Agreed. For benchmarking I used this <https://github.com/david-alvarez-rosa/CppPlayground/blob/mai...> which relies on GoogleBenchmark and pins producer/consumer threads to dedicated CPU cores

What else could be improved? Would like to learn :)

Maybe using huge pages?

kernel tickrate is a pretty big one, most people don't bother and use what their OS ships with.

Disabling c-states, pinning network interfaces to dedicated cores (and isolating your application from those cores) and `SCHED_FIFO` (chrt -f 99 <prog>) helps a lot.

Transparent hugepages increase latency without you being aware of when it happens, I usually disable that.

Idk, there's a bunch but they all depend on your use-case. For example I always disable hyperthreading because I care more about latency than processing power- and I don't want to steal cache from my workload randomly.. but some people have more I/O bound workloads and hyperthreading is just and strict improvement in those situations.

  • Thanks. Do you happen to know why hyperthreading should be disabled?
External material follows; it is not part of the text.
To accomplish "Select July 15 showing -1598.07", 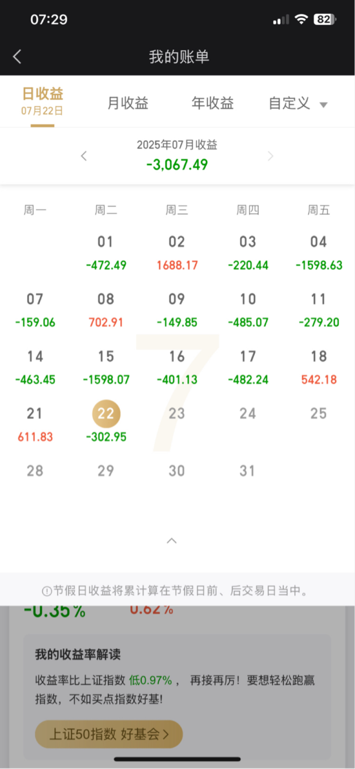I will (x=106, y=367).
    In prod most trading companies do disable it, not sure about generic benchmarks best practices

    • It eliminates cache contention between siblings, which leads to increased latency (randomly)

    • There are some microarchitectural resources that are either statically divided between running threads, or "cooperatively" fought over, and if you don't need to hide cache miss latency, which is the only thing hyperthreading is really good at, you're probably better off disabling the supernumerary threads.